A great advantage of the Bayes factor is that it quantifies the strength of evidence for a hypothesis given the data, rather than the probability of the data given the null hypothesis. As such, it has a much more natural interpretation than the p value. Table 1 shows proposed rules to interpret the strength of evidence based on Bayes factors. It should be explicitly mentioned that such rules are always subjective, and (slightly) different values appear in other sources. At least, researchers should avoid using these rules in the same strict, unidimensional way the Type I error rate α is used, because this may again result in unwanted research practices, as was mentioned in the introduction.
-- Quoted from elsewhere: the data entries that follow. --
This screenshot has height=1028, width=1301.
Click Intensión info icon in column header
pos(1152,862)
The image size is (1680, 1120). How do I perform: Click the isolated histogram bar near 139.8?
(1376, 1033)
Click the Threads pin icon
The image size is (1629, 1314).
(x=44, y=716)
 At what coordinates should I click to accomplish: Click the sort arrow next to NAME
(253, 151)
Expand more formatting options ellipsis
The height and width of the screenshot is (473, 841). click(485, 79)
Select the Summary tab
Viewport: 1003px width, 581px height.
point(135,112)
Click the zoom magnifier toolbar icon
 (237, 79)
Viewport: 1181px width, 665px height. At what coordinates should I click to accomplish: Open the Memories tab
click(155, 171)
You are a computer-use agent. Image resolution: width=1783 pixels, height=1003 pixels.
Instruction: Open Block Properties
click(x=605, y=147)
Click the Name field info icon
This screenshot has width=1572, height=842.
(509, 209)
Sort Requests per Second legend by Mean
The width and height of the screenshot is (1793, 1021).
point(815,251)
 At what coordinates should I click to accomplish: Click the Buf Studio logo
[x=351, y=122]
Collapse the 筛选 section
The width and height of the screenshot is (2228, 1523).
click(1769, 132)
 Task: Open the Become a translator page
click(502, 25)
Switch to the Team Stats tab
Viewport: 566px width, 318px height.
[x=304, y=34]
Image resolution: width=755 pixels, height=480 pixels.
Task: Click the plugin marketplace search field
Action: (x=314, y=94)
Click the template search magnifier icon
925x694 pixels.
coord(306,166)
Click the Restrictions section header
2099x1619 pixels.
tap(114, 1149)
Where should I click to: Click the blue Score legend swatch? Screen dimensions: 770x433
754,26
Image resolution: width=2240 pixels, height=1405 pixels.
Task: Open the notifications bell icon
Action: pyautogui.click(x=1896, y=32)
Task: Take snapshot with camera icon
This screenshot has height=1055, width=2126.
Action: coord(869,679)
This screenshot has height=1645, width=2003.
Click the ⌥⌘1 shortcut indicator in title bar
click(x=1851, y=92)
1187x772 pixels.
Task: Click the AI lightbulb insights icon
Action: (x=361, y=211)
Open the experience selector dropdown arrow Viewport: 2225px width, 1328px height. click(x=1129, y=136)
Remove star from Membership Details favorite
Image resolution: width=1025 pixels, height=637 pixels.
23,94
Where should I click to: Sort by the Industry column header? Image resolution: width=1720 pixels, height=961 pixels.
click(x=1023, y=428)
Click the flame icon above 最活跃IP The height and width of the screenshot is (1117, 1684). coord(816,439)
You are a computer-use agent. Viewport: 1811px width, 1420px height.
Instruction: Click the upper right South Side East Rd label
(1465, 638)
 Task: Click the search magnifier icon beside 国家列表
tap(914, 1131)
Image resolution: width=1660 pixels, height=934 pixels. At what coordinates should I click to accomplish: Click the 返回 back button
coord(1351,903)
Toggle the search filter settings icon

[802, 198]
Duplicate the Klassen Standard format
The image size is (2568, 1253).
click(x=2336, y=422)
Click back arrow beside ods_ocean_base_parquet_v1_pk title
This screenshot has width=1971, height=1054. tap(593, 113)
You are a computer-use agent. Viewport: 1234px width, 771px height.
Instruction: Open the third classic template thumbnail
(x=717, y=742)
Some Bayesians even suggest reporting only the value of the Bayes factor, supported by median posterior estimates and credible intervals, and leaving the judgment to the reader. A similar argument has been made for null hypothesis significance testing (Cumming, 2011), that one should not rely only on the significance of effects as reflected by p values, but also focus on their relevance, as reflected by effect sizes and confidence intervals. Effect sizes are also important when the sample size of the study is large, so even small but irrelevant effects may become significant. In such cases, not only significance but also the relevance of the results should be discussed.

The Bayes factor is very useful in quantifying the results from an original study and its replication(s): One simply multiplies the Bayes factors obtained from each study in order to get a single measure of evidence based on multiple studies (Kuiper, Buskens, Raub, & Hoijtink, 2013). However, one should keep in mind that a large Bayes factor does not imply that a replication of the same study with the same sample size will again result in a large Bayes factor. This is also the case for p values in null hypothesis significance testing: A small p value does not give any guarantee that a replication of the study will also result in a small p value (Cumming, 2008). A replication of an initial study may thus result in nonsignificance, even if a significant effect was found in the initial study. This also implies that the sample size of a replication should not be determined on the basis of the p value of an initial study, but on an a priori power analysis (Atenafu, Hamid, Stephens, To, & Beyene, 2009).

A next step would be to provide tables for the relation between sample size and error probabilities, indecision probabilities, and median Bayes factors, similar to those for the relation between sample size and power for null hypothesis significance testing (Cohen, 1988). A first step has been made with simple randomized trials (i.e., without nesting of subjects within clusters; Klaassen et al., 2015), and an extension to cluster-randomized trials would be more than welcome.

Author note

The author thanks Marlein Ausems and Hein de Vries for their approval to use the data from the Dutch smoking prevention intervention. This intervention is part of a European project, the Octopus Project, which is supported by financial grants from the European Commission (Soc 96 200568 05FO2/Soc 97 20249105F02). Herbert Hoijtink is acknowledged for his comments on the manuscript.